My siblings should all read this. It explains a lot about how my parents raised us. Not that we turned out perfect, but then neither did Elizabeth Beckwith, presumably. The point is, I’m convinced that one of my sisters (or possibly one of my cousins – many of my aunts and uncles practiced this parenting technique, as well) actually wrote this book and changed some names to avoid embarrassing my parents…or giving them credit (blame?).
The book isn’t fabulous – it’s kind of a one-note joke, and works best if you break it up and read a chapter every now and then, rather than gulp it all down at once. But it’s surely worth reading just for this gem of advice, which I am SURE she stole directly from my parents:
Speak loudly and disparagingly of people who do bad things. For example: “Can you believe how fast that guy is driving through the parking lot? What a moron! That’s how people die!” (It’s always good to sprinkle the fear of death into these lessons whenever possible.)

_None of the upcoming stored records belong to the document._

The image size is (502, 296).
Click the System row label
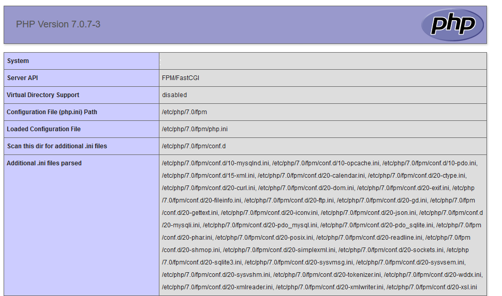(x=18, y=61)
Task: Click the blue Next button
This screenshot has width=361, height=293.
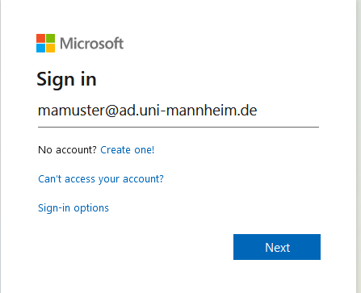Action: pyautogui.click(x=277, y=247)
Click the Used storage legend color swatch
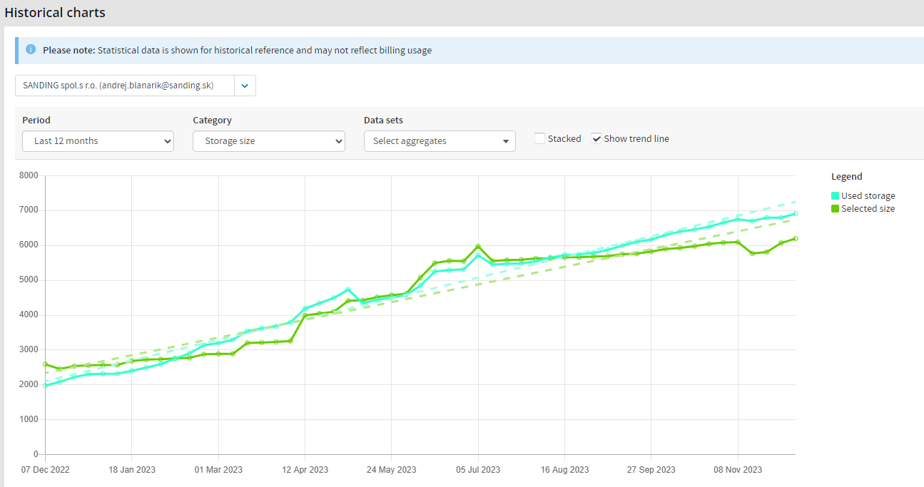 tap(836, 196)
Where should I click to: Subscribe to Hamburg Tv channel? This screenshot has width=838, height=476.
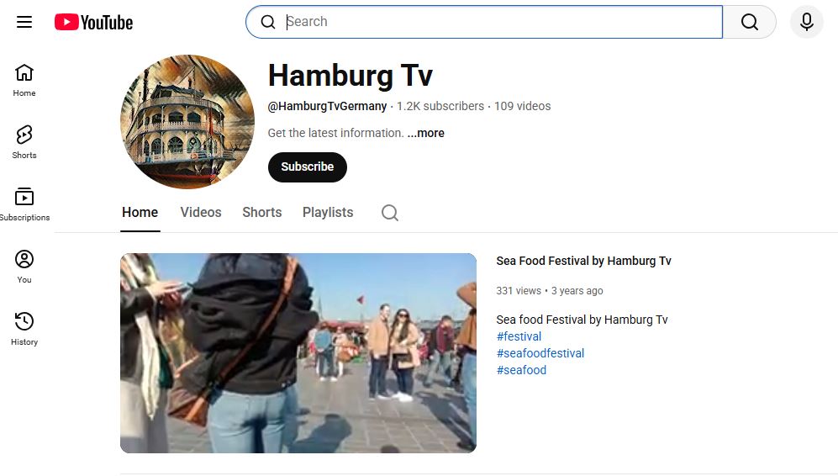click(x=307, y=167)
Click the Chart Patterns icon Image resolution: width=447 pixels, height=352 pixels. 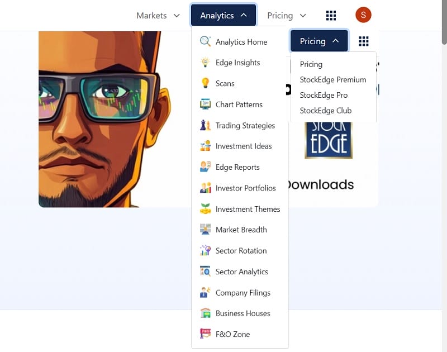point(205,104)
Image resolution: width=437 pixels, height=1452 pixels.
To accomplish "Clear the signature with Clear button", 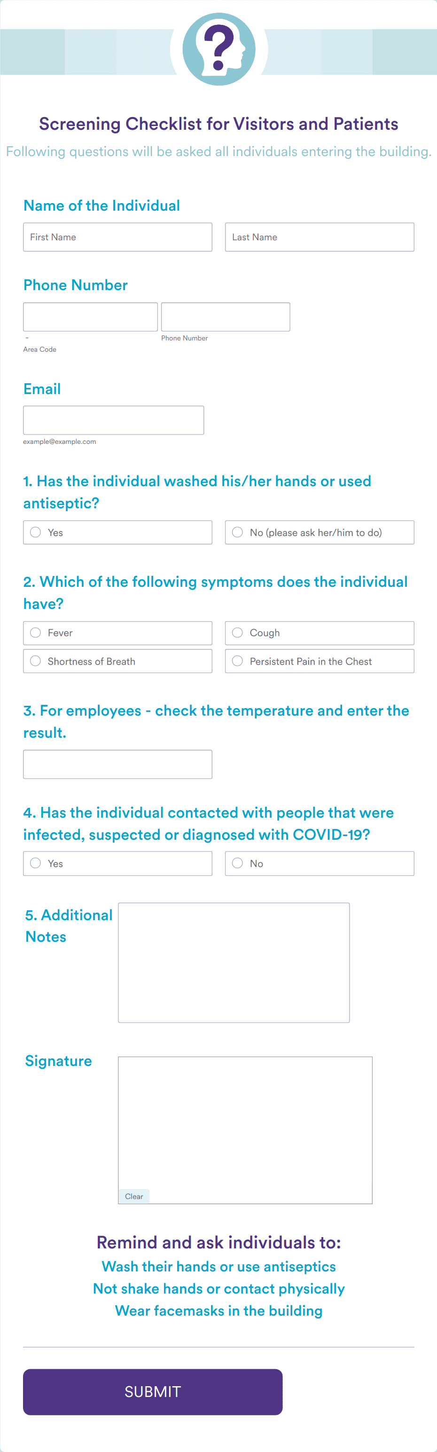I will (x=134, y=1196).
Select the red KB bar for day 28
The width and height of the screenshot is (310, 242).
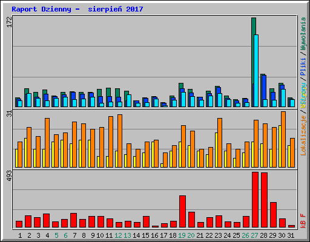click(264, 200)
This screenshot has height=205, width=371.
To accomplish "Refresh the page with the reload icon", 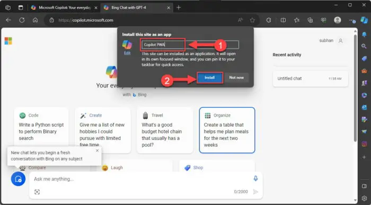I will [22, 20].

Her whole concept of creating an us vs. them mentality in your children, and then constantly pointing out what’s wrong with all of the “them”s reminded me so much of my own parents that I laughed out loud more than once. My parents were always big on pointing out people that they disapproved of and telling us in no uncertain terms that we didn’t want to be like THOSE people, did we? Yes, if I didn’t know all of my sibs personally, I’d think this woman grew up with us. All in all, a fun read, even if you just skim the highlights.
Not exactly a read-alike, but in a similar vein: The Three-Martini Playdate: A Practical Guide to Happy Parenting by Christie Mellor.